The dataset includes information about:

  • Transactions: Details on various types of transactions (e.g., DEBIT, TRANSFER, PAYMENT, CASH).
  • Orders: Order status, shipment details, and customer information.
  • Customers: Customer IDs, names, cities, and states.
  • Shipments: Shipment modes, scheduled vs. actual shipping days, and order cancellation reasons.

Project Structure

  • supply_db.sql: Contains the SQL schema and data used in this analysis.
  • Supply_chain_base.sql: Includes the SQL queries used to solve specific business problems.
  • Supply db Data Analysis SANA.pptx: Presentation detailing the project's findings, insights, and business recommendations.

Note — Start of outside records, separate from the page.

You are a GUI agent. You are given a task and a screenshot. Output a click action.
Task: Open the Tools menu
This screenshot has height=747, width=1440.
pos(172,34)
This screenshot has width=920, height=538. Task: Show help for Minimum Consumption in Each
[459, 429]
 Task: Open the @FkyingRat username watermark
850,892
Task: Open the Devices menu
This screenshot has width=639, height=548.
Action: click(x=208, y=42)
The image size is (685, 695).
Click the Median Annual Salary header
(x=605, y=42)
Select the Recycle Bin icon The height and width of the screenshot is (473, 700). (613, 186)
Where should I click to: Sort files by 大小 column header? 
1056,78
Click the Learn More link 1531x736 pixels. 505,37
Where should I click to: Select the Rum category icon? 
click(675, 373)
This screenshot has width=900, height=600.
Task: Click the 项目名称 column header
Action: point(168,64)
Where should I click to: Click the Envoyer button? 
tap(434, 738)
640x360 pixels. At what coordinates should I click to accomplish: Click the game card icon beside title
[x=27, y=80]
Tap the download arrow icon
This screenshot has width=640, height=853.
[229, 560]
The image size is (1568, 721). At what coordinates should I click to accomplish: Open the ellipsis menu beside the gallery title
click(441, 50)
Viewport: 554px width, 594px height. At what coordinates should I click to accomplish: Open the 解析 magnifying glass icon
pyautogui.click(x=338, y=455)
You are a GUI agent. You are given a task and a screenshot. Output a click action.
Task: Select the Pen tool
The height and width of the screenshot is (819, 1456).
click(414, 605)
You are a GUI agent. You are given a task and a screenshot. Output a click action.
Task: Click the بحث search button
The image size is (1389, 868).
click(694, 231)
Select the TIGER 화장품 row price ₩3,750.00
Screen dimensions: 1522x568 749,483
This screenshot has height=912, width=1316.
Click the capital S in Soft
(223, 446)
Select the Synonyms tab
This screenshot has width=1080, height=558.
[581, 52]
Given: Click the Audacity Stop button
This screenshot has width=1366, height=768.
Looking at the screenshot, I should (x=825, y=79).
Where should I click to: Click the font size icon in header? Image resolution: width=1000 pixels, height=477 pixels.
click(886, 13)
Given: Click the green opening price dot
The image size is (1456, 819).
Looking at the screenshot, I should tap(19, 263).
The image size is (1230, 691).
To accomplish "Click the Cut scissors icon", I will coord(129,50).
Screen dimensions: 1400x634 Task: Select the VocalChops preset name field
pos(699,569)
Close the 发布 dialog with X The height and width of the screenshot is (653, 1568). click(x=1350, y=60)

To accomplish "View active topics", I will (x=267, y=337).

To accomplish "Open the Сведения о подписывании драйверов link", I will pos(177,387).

Business Problems Addressed

  • Transaction Analysis: Identify the most common types of transactions, excluding certain cities and suspected fraud cases.
  • Customer Insights: List the top customers based on completed orders, including details like customer ID, name, city, state, number of orders, and total sales.
  • Shipping and Department Analysis: Analyze order counts by shipping mode and department, focusing on departments with at least 40 completed orders.
  • Shipment Compliance: Create a new field for shipment compliance based on scheduled and actual shipping days, and analyze delays across different shipping modes.
  • Order Cancellation Analysis: Calculate and rank the order cancellation percentage by state, identifying areas with potential issues.

Key Insights

  • Popular Transaction Types: DEBIT transactions are the most common, followed by TRANSFER and PAYMENT.
  • Top Customers: Key customers have been identified, with significant contributions to total sales.
  • Shipping Preferences: Standard Class is the most preferred shipping method across various departments.
  • Shipment Delays: The project highlights the shipping modes with the highest delays, providing opportunities for operational improvements.
  • Cancellation Trends: States with higher cancellation rates have been identified, enabling targeted interventions to reduce cancellations.

Conclusion

Addressing supply chain challenges through data-driven strategies is crucial for operational excellence and customer satisfaction. This project showcases how SQL can be leveraged to analyze complex datasets, providing actionable insights to optimize e-commerce supply chain operations.

Getting Started

To explore the SQL queries and insights:

  1. Clone the repository:
  2. git clone https://github.com/your-username/supply-chain-data-analysis.git
  3. Import the SQL schema:
  4. source supply_db.sql;
  5. Run the queries in Supply_chain_base.sql using your preferred SQL environment.

Technologies Used

  • SQL: MySQL for database management and querying.
  • Presentation: Insights and conclusions are summarized in a PowerPoint presentation.

About

This project leverages advanced SQL queries to analyze and optimize an e-commerce platform's supply chain operations. It addresses key challenges like transaction analysis, customer segmentation, shipping efficiency, and order cancellation trends, providing actionable insights for enhancing operational performance and customer satisfaction.